Cette situation n’est pas limitée aux Métallos, mais est commune à tous les syndicats. À l’usine Glencore de Sudbury, présidée par Unifor, le syndicat a collaboré avec la direction pour aider et encourager les réductions de salaires et d’avantages sociaux. Richard Paquin, alors représentant national de la branche minière d’Unifor, a déclaré de façon tristement célèbre après avoir fait passer une série d’accords de concession: «On ne peut pas être d’accord sur tout, mais nous avons pu modifier les accords et continuer à faire ce que nous faisons le mieux: faire de l’argent pour l’entreprise». Après des années passées au service de la bureaucratie de Mine Mill/Unifor, Paquin a récemment pris la place qui lui revient dans le monde des affaires au Canada en tant que membre du conseil d’administration du Conseil des ressources humaines de l’industrie minière.

Les conditions sont réunies pour que les travailleurs de Vale montent une contre-offensive. Partout dans le monde, on assiste à une croissance de la lutte des classes, avec des grèves qui éclatent contre l’accélération de la cadence, des années de reculs et la priorité accordée par l’élite dirigeante aux profits plutôt qu’aux vies pendant la pandémie de la COVID-19.

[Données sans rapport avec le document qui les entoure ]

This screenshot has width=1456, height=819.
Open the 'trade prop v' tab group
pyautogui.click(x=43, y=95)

Ce qui est nécessaire est que les grévistes de Vale se tournent consciemment vers leurs frères et sœurs de classe au Canada et à l’étranger, notamment les mineurs en grève en Colombie, au Pérou et au Chili, les plus de 1100 mineurs de charbon en grève en Alabama, les travailleurs de Volvo Trucks en Virginie et les travailleurs de l’automobile en Inde. Ils devraient également tendre la main aux travailleurs de Vale au Brésil et en Amérique latine, en Europe et en Asie du Sud-Est afin de mener une lutte internationale unifiée contre les attaques sur les salaires, les avantages sociaux et les conditions de travail, et pour des emplois décents et sûrs pour tous.

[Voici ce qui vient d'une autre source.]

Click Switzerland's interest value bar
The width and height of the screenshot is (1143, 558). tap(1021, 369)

Pour mener une telle lutte, les grévistes de Vale doivent former leur propre comité de grève de la base, capable d’agir indépendamment de la bureaucratie des Métallos. Ce comité devrait présenter une série de revendications qui partent de ce dont les grévistes et leurs familles ont réellement besoin, et non de ce que les dirigeants multimillionnaires de Vale prétendent pouvoir se permettre. Ces revendications devraient inclure des prestations de soins de santé complètes pour tous, y compris les retraités, une augmentation de salaire de 25 % pour compenser les reculs, et un régime de retraite à prestations définies pour tous les travailleurs.

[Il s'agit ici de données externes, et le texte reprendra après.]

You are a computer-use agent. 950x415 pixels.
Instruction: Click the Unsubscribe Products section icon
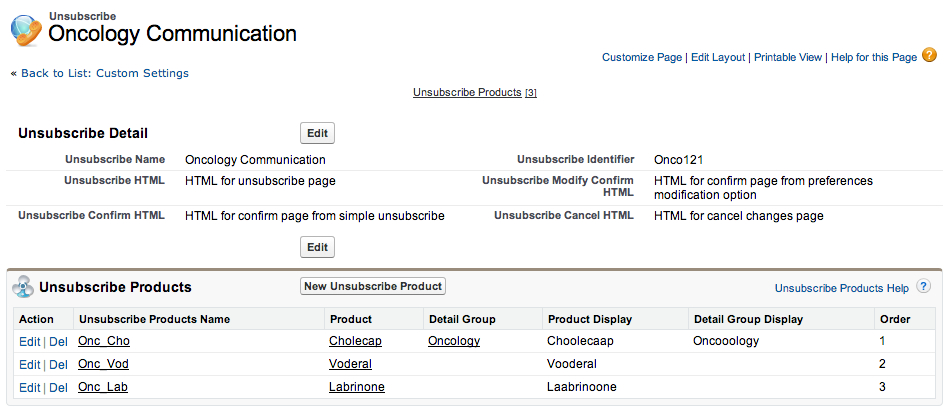[x=22, y=287]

Un exemple à suivre a été donné par les travailleurs en grève de Volvo Trucks en Virginie, qui ont créé le Comité de base des travailleurs de Volvo (VWRFC) pour mener leur lutte contre les demandes de concessions de l’entreprise et ses partenaires juniors au sein de l’United Auto Workers. Le VWRFC a mené le rejet de deux contrats au rabais exigés par l’entreprise et appuyés par l’UAW, et s’efforce maintenant de rompre l’isolement de la grève de Volvo en créant des comités de solidarité parmi les travailleurs de toute l’Amérique du Nord.